— What is being asked —
Exactly as written, give back every record below.

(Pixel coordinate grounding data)
● ● ● ● ●
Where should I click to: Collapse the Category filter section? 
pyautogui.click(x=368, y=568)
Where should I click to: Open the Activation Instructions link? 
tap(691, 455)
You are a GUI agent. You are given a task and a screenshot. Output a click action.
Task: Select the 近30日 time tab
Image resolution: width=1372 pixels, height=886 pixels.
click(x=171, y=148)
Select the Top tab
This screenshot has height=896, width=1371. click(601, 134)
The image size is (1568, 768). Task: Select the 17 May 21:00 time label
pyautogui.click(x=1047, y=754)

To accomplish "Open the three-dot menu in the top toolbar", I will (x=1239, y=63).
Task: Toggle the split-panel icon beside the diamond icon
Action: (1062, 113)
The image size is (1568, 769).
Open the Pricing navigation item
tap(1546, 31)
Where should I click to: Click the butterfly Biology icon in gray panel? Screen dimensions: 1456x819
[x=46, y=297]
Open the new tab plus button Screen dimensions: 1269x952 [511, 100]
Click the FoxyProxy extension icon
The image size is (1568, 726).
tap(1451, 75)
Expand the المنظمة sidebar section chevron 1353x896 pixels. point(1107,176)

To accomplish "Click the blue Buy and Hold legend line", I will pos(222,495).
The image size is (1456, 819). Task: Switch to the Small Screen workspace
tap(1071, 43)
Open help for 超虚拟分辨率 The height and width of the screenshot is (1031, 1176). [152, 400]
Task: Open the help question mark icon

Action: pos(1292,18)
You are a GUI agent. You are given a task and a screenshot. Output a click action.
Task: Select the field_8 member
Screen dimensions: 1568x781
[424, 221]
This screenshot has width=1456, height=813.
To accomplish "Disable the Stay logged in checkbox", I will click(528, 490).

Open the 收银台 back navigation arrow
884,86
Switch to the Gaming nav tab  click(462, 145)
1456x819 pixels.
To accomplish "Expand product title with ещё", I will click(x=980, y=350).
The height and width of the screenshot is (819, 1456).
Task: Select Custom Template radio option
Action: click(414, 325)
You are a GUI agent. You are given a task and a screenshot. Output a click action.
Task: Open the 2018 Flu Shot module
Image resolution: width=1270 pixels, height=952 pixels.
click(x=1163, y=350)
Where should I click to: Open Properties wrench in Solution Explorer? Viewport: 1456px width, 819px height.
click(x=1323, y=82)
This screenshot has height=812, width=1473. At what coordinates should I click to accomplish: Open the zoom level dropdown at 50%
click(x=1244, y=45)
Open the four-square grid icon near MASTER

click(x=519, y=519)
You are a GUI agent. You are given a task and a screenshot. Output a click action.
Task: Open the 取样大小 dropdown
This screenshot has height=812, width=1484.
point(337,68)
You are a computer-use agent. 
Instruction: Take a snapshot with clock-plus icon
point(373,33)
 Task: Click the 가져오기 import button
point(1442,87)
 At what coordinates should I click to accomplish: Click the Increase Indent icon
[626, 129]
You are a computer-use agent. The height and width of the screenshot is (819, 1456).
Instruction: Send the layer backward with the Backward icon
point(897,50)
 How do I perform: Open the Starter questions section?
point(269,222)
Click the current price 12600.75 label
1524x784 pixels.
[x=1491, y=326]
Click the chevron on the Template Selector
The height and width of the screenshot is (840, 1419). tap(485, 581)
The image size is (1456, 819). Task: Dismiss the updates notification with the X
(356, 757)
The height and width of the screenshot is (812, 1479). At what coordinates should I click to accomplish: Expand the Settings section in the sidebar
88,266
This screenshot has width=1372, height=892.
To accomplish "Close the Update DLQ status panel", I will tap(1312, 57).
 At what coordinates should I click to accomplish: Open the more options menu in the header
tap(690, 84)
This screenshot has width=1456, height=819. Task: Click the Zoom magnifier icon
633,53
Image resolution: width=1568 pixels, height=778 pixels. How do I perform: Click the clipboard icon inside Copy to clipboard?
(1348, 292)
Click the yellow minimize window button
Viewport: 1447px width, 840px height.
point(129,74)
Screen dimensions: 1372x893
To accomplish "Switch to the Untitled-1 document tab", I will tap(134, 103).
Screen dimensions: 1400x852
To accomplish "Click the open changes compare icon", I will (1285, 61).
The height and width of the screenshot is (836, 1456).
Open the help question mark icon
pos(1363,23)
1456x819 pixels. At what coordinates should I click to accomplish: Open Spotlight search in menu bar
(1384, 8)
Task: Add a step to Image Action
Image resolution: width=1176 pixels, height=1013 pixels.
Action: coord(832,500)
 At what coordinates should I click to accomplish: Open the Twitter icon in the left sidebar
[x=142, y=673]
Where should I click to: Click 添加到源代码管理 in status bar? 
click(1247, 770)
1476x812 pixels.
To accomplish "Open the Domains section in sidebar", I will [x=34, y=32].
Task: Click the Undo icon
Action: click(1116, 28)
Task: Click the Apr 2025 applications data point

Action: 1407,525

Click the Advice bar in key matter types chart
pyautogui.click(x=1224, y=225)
● ● ● ● ●
— Solution below —
Where should I click to: Collapse the Category filter section? 
pyautogui.click(x=368, y=568)
Where should I click to: Open the Activation Instructions link? 
tap(691, 455)
You are a GUI agent. You are given a task and a screenshot. Output a click action.
Task: Select the 近30日 time tab
Image resolution: width=1372 pixels, height=886 pixels.
click(x=171, y=148)
Select the Top tab
This screenshot has height=896, width=1371. click(601, 134)
The image size is (1568, 768). Task: Select the 17 May 21:00 time label
pyautogui.click(x=1047, y=754)

To accomplish "Open the three-dot menu in the top toolbar", I will (x=1239, y=63).
Task: Toggle the split-panel icon beside the diamond icon
Action: (1062, 113)
The image size is (1568, 769).
Open the Pricing navigation item
tap(1546, 31)
Where should I click to: Click the butterfly Biology icon in gray panel? Screen dimensions: 1456x819
[x=46, y=297]
Open the new tab plus button Screen dimensions: 1269x952 [511, 100]
Click the FoxyProxy extension icon
The image size is (1568, 726).
tap(1451, 75)
Expand the المنظمة sidebar section chevron 1353x896 pixels. point(1107,176)

To accomplish "Click the blue Buy and Hold legend line", I will pos(222,495).
The image size is (1456, 819). Task: Switch to the Small Screen workspace
tap(1071, 43)
Open help for 超虚拟分辨率 The height and width of the screenshot is (1031, 1176). [152, 400]
Task: Open the help question mark icon

Action: pos(1292,18)
You are a GUI agent. You are given a task and a screenshot. Output a click action.
Task: Select the field_8 member
Screen dimensions: 1568x781
[424, 221]
This screenshot has width=1456, height=813.
To accomplish "Disable the Stay logged in checkbox", I will click(528, 490).

Open the 收银台 back navigation arrow
884,86
Switch to the Gaming nav tab  click(462, 145)
1456x819 pixels.
To accomplish "Expand product title with ещё", I will click(x=980, y=350).
The height and width of the screenshot is (819, 1456).
Task: Select Custom Template radio option
Action: click(414, 325)
You are a GUI agent. You are given a task and a screenshot. Output a click action.
Task: Open the 2018 Flu Shot module
Image resolution: width=1270 pixels, height=952 pixels.
click(x=1163, y=350)
Where should I click to: Open Properties wrench in Solution Explorer? Viewport: 1456px width, 819px height.
click(x=1323, y=82)
This screenshot has height=812, width=1473. At what coordinates should I click to accomplish: Open the zoom level dropdown at 50%
click(x=1244, y=45)
Open the four-square grid icon near MASTER

click(x=519, y=519)
You are a GUI agent. You are given a task and a screenshot. Output a click action.
Task: Open the 取样大小 dropdown
This screenshot has height=812, width=1484.
point(337,68)
You are a computer-use agent. 
Instruction: Take a snapshot with clock-plus icon
point(373,33)
 Task: Click the 가져오기 import button
point(1442,87)
 At what coordinates should I click to accomplish: Click the Increase Indent icon
[626, 129]
You are a computer-use agent. The height and width of the screenshot is (819, 1456).
Instruction: Send the layer backward with the Backward icon
point(897,50)
 How do I perform: Open the Starter questions section?
point(269,222)
Click the current price 12600.75 label
1524x784 pixels.
[x=1491, y=326]
Click the chevron on the Template Selector
The height and width of the screenshot is (840, 1419). tap(485, 581)
The image size is (1456, 819). Task: Dismiss the updates notification with the X
(356, 757)
The height and width of the screenshot is (812, 1479). At what coordinates should I click to accomplish: Expand the Settings section in the sidebar
88,266
This screenshot has width=1372, height=892.
To accomplish "Close the Update DLQ status panel", I will tap(1312, 57).
 At what coordinates should I click to accomplish: Open the more options menu in the header
tap(690, 84)
This screenshot has width=1456, height=819. Task: Click the Zoom magnifier icon
633,53
Image resolution: width=1568 pixels, height=778 pixels. How do I perform: Click the clipboard icon inside Copy to clipboard?
(1348, 292)
Click the yellow minimize window button
Viewport: 1447px width, 840px height.
point(129,74)
Screen dimensions: 1372x893
To accomplish "Switch to the Untitled-1 document tab", I will tap(134, 103).
Screen dimensions: 1400x852
To accomplish "Click the open changes compare icon", I will (1285, 61).
The height and width of the screenshot is (836, 1456).
Open the help question mark icon
pos(1363,23)
1456x819 pixels. At what coordinates should I click to accomplish: Open Spotlight search in menu bar
(1384, 8)
Task: Add a step to Image Action
Image resolution: width=1176 pixels, height=1013 pixels.
Action: coord(832,500)
 At what coordinates should I click to accomplish: Open the Twitter icon in the left sidebar
[x=142, y=673]
Where should I click to: Click 添加到源代码管理 in status bar? 
click(1247, 770)
1476x812 pixels.
To accomplish "Open the Domains section in sidebar", I will [x=34, y=32].
Task: Click the Undo icon
Action: click(1116, 28)
Task: Click the Apr 2025 applications data point

Action: 1407,525

Click the Advice bar in key matter types chart
pyautogui.click(x=1224, y=225)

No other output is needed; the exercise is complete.